The importers use regular importing endpoints (action=import API and Special:Import) to populate the wiki with content. WikiImporter class appears to include some code to update site stats, but apparently it doesn't work. Considering addWiki.php runs INSERT INTO site_stats(ss_row_id) VALUES (1) (which results in most columns of the table being NULL), it might be that WikiImporter only updates site stats when the value fields in site_stats are not NULL? Might be worth testing with the next batch of wikis.
Thanks!
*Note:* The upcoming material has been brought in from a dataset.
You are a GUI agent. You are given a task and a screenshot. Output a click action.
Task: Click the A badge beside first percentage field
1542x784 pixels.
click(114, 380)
Just another suggestion: I understand in the code that the job is run at 05:39 UTC; could it be moved to around 23:45 UTC (or sooner, if it takes more than 15 minutes to complete) so that the Wikistats midnight update gets the data as fresh as possible, specially for new projects created in that day? (Well, another option could be to move the Wikistats update, if @Dzahn agrees...).
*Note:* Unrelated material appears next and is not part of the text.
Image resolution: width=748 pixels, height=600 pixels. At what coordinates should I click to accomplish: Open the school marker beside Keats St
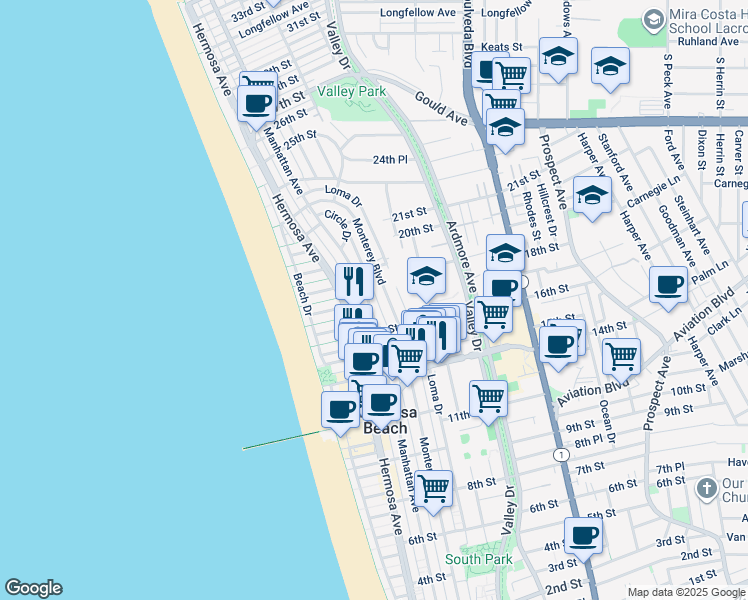click(558, 57)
@-jem- I uploaded the change above but then realized that I already spread out the other timers that you want to sync with, by project. so it's like this currently on the other side:
'wp' : ensure => $ensure, hour => 0; # Wikipedias .. 'wt' : ensure => $ensure, hour => 2; # Wiktionaries 'ws' : ensure => $ensure, hour => 3; # Wikisources 'wn' : ensure => $ensure, hour => 4; # Wikinews 'wb' : ensure => $ensure, hour => 5; # Wikibooks 'wq' : ensure => $ensure, hour => 6; # Wikiquotes .. 'wy' : ensure => $ensure, hour => 10; # Wikivoyage .. 'wx' : ensure => $ensure, hour => 18; # Wikimedia Special 'mh' : ensure => $ensure, hour => 18; #
I'm assuming the previous time (05:39 UTC) was chosen to be during a relatively low-traffic/low-load time of day. Should that be considered in rescheduling this?
EDIT Wait a minute... 05:39 UTC is in the late/middle evening in the U.S., so maybe not!
Personally I don't know why 05:39 was chosen. Assumed it was just about spreading out all jobs randomly across the day. Digging for the original commit _might_ reveal something but would require quite some digging I expect.
@Dzahn, thanks, I assume that your changes are the best solution that doesn't involve deeper changes that would be of greater magnitude than the problem to be solved. Bot operators as me can just check the update times in Wikistats for each project family and adapt their running times, and Wikistats operators (currently that would be you) can try to add new projects near but before 21 h UTC (but it wouldn't be a big deal if not). Just one detail: you approached all Wikimedia families to 0 h UTC, except for Wikiversities...